### Text extract
┄┄┄┄┄┄┄┄┄┄┄┄┄┄┄┄┄┄┄┄

A full colour monographic publication will accompany the exhibition.
The exhibition will tour to FRAC Champagne – Ardenne and CAC Malaga through 2010.
ALSO ON VIEW AT TATE ST YVES From Saturday 23 January through Monday 3 May 2010
Dexter Dalwood has made a personal selection of work from the Tate Collection to accompany his exhibition. Taking the year 1971 as his starting point, he has brought together an international collection of works, all made that year, by artists of very different generations, backgrounds and practices. In this way he offers a kind of cross section through time, and constructs a snapshot of a personally relevant period.
In 1971 Sam Peckinpah's controversial film Straw Dogs, shot entirely in Cornwall, was released; an event that made a distinct and profound impression on Dexter Dalwood who was 11 years old at the time and living in Penzance. That same year the Rolling Stones Sticky Fingers album was produced with a sleeve designed by Andy Warhol. Concurrently Oscar Kokoshka, born in the previous century in Vienna, painted Time Gentleman Please 1971, as Nixon continued to send troops to Vietnam. Meanwhile Irish artist Rita Donagh was making a painting titled Three weeks in May 1970 – relating to both a group action carried out by her students at Reading University and the shooting dead of anti-Vietnam protestors at Kent State University in Ohio. In Cornwall, Roger Hilton and Bryan Wynter were developing a new painterly abstraction as American abstract artist Philip Guston was returning to figuration. Barbara Hepworth was making her last works and Naum Gabo, now 81 and living in the States, continued to produce some of his best work. This eclectic display also includes, among others, the work of Pablo Picasso, Howard Hodgkin, Arnulf Rainer, Margaret Harrison and Ewa Partum.

┄┄┄┄┄┄┄┄┄┄┄┄┄┄┄┄┄┄┄┄

### Problem requirements
Could you carry on the text about Dexter Dalwood's 1971 selection from the Tate Collection, starting right after its last sentence? The data that comes next isn't needed for anything here.

┄┄┄┄┄┄┄┄┄┄┄┄┄┄┄┄┄┄┄┄

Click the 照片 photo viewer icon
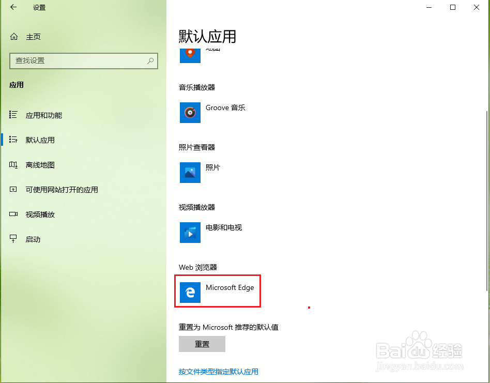The height and width of the screenshot is (383, 490). pyautogui.click(x=190, y=173)
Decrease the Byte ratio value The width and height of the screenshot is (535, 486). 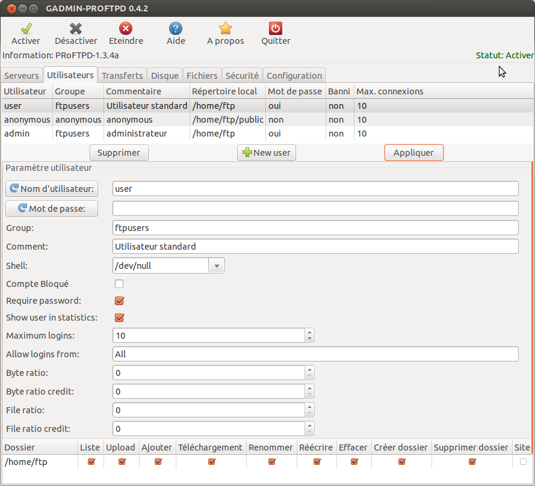[309, 377]
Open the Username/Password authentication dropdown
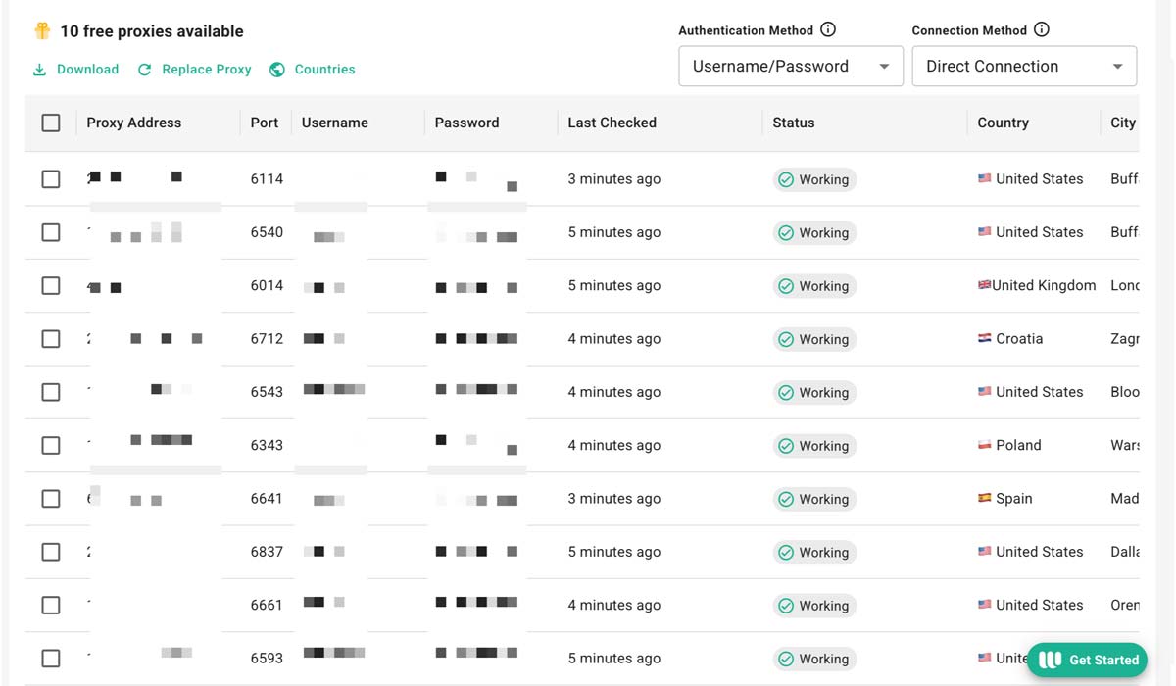 790,67
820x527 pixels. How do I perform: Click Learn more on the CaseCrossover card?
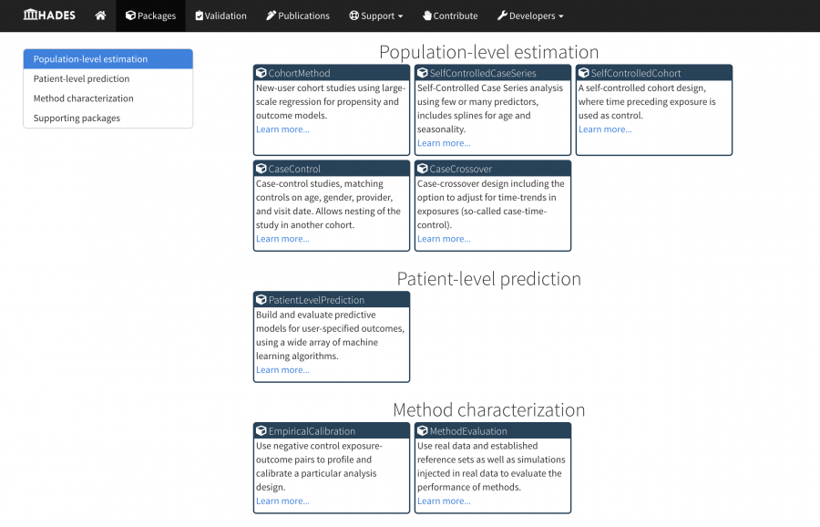444,238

┄┄┄┄┄┄┄┄┄┄┄┄┄┄┄┄┄┄┄┄

### Output of the task
This display of stone carvings brings together three significant modernist sculptors working in St Ives from 1939. Whilst Barbara Hepworth's abstract works were at the forefront of international modernism, the tradition of carving remained consistently at the heart of her practice. It was both an intellectual and sensory process which combined her love of natural materials with her humanist political ideals. Following his association with Barbara Hepworth from the 1930s, Naum Gabo, who was best known for his radical constructions in plastic and metal, began an unusual series of 'kinetic' stone carvings. Living in St Ives during the war, elements of natural forms seemed more apparent in his work. Denis Mitchell worked as Hepworth's assistant for 10 years from 1949. Unconventionally, he often worked into solid rough casts of bronze which he carved, chased and polished like stone. His reliefs and sculptures in slate and stone also considered formal relationships between balance, line, space and form.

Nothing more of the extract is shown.